Electrochemical communication is how neurons communicate. They need chemical messengers (neurotransmitters) to begin, accelerate, decelerate, and terminate an action potential. Additionally, they require ions. Electrochemical energy is the source of all electricity created in a living body.

Sodium and potassium (both with a single positive charge), calcium (Ca2+) with two positive charges, and chloride (Cl–) with one negative charge are the primary ions in the human body and most animals’ neurological systems. Chloride is an anion that is used to delay the firing rate of action potentials in some neuronal circuits.

Resting Potential vs Action Potential

The difference between resting potentials and action potentials is mostly determined by the inner membrane voltage differential. A nerve cell’s resting potential is roughly -70 mV. Keeping in mind that the outside of the membrane is zero, we can see that negatively charged ions within the cell outnumber positively charged ions. The membrane of a resting neuron or muscle cell is always negative. Furthermore, there are more Na+ ions on the outside than inside a neuron or muscle cell, and more K+ ions on the inside than in the extracellular fluid when the cell is at rest.

What, therefore, transforms a resting potential into an acting potential? Your sense of smell is an excellent illustration of the action potential. Are you smelling anything at the moment?

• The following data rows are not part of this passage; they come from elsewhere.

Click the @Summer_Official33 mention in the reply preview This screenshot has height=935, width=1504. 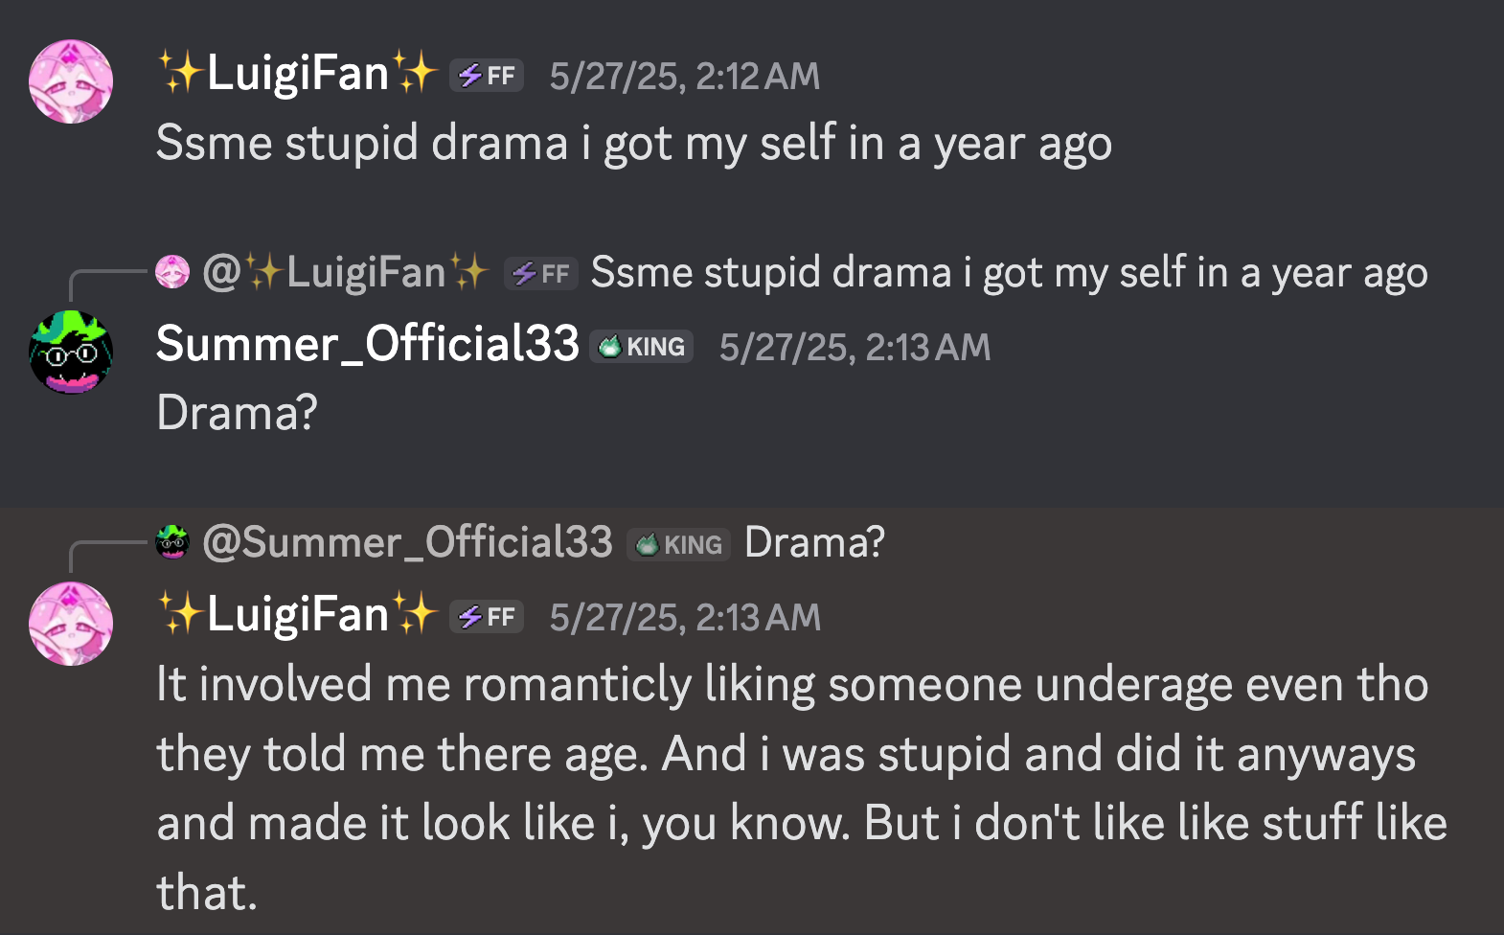coord(408,543)
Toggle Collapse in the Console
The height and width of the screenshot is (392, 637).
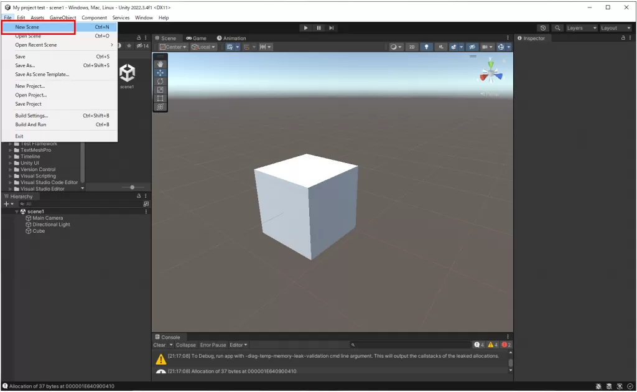(x=185, y=345)
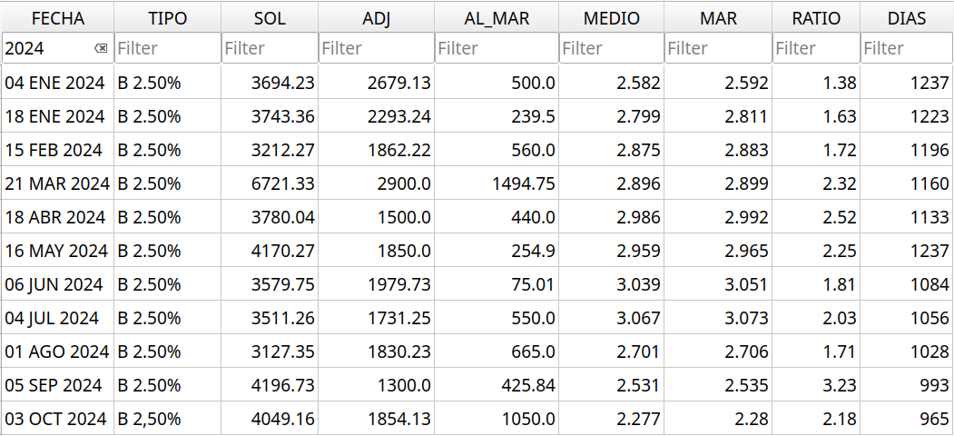This screenshot has width=954, height=436.
Task: Click the SOL column header
Action: point(270,18)
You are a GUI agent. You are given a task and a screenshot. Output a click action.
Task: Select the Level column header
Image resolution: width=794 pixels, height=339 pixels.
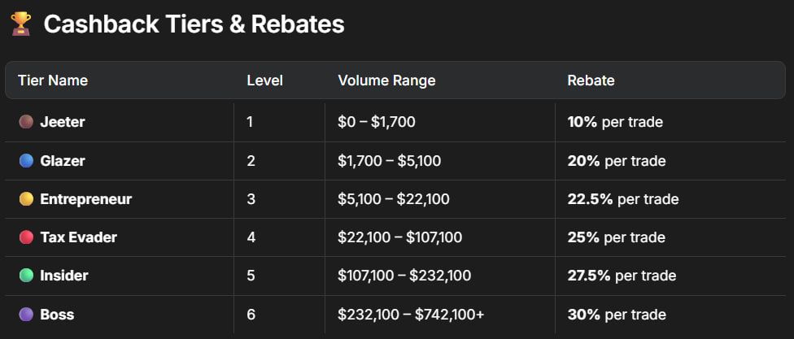click(x=264, y=80)
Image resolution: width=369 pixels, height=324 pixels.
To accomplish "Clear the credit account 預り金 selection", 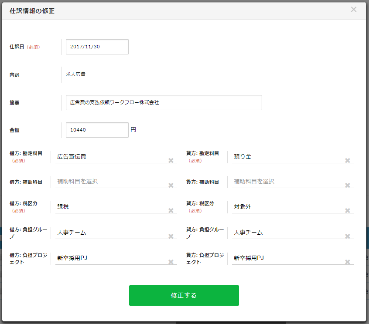I will [x=348, y=161].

Most likely, you will not. That is not to say that your nose is not operating; rather, it’s possible that you’ve been analysing action potentials in the same place for some time. Perhaps you noticed the aroma of rain flowing through the air via an open window or yesterday’s pizza when you initially sat at your desk or laptop. The receptor cells in your nose identify smell particles, which are the initial step in the production of an olfactory action potential. They either create an action potential or release chemicals that cause a closely connected neuron to fire. Sensory transduction is the term for this process.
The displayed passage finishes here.